LAHORE: The Lahore Chamber of Commerce & Industry (LCCI) has assured its full support to Pakistan Beverage Manufacturers Association to put the industry’s concerns before Federal Finance Minister Ishaq Dar to help resolve the issue of imposition of capacity tax.
The assurance was given by the LCCI President Farooq Iftikhar while talking to a delegation of Pakistan Beverage Manufacturers Association led by its Ex-Chairman Ikram Elahi. The LCCI President said the Lahore Chamber of Commerce & Industry understands that the government should provide an opportunity to small and medium players in the beverage industry to explain their point of view before the imposition of capacity tax.
The Ex-Chairman of Pakistan Beverage Manufacturers Association Ikram Elahi informed the LCCI President that capacity tax would hit hard the low-profile international brands and local brands which created a strong competition and enabled the consumers to get beverages at a competitive price.
He said, “One fails to understand why it wants to repeat the same mistake of 1991, which had resulted in the closure of dozens of beverage and juice units.”
In the current scenario where there is severe shortage of gas and electricity, there is a disparity in distribution of energy among provinces, cities and districts. How such a system could work, he said.

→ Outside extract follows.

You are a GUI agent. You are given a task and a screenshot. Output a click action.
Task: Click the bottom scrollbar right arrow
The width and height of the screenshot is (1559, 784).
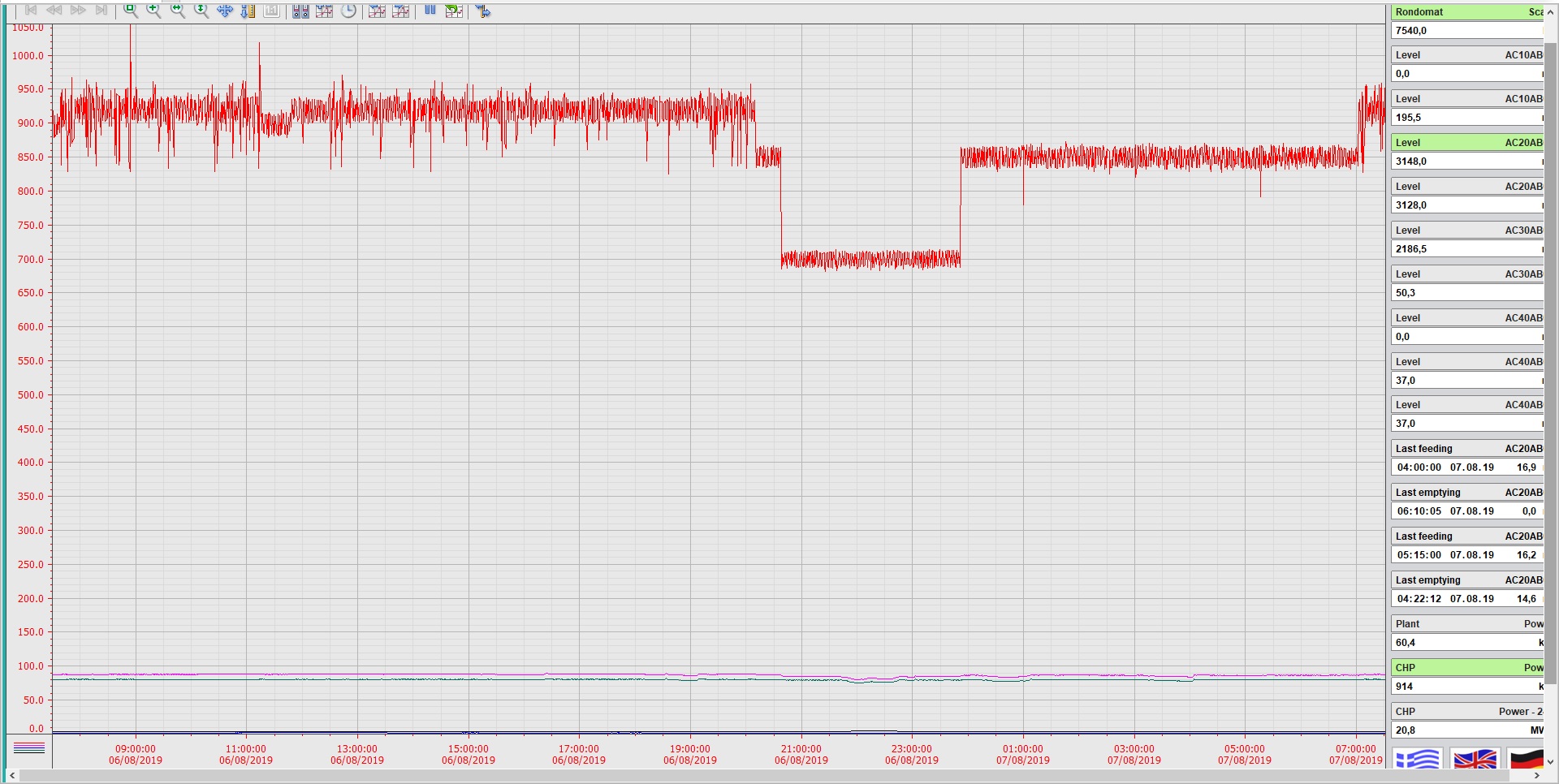1536,776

“It is our request to the government that this is not the time to conduct experiments, the FBR should learn from its previous mistakes,” he said.
In this modern age, taking the advantage of technology, cameras could be installed to monitor the production and clearance of the beverage units along with reintroduction of supervised clearance for at least a period of three years. That would enable the government to practically evaluate and determine the actual sales and clearances of the beverage industry of Pakistan, he said.
Ikram Elahi, who is the Chief Executive of Pakistan Fruit Juice Co (Pvt) Limited – one of the oldest plants in existence since 1956 – regretted that the government has not taken the view or given any opportunity to small and medium manufacturers to listen to their side of the story on this tax. His two plants at Multan and Islamabad have already closed down as a result of 1991-94 capacity tax and he has now given notice to the Federal Board of Revenue (FBR) for the closure of his Lahore plant which would send a depressing signal to the prospective investors.
He said that after 1991 capacity tax, the two multinational beverage companies had a total of 55 percent market share whereas remaining 45 percent was with the low-profile international brands and local brands which created a strong competition enabling consumers to get beverages at a competitive price and barred these multinational giants to create a monopoly.
To eliminate this competition which is a hurdle in profiteering, these multinationals approached the government to introduce the scheme and succeeded. Now, the market share of these two multinational beverage companies is above 90 percent and remaining 10 percent is with the low-profile brands. To eliminate the remaining competition from this 10 percent segment, these multinational companies have again lobbied the government to reintroduce same system.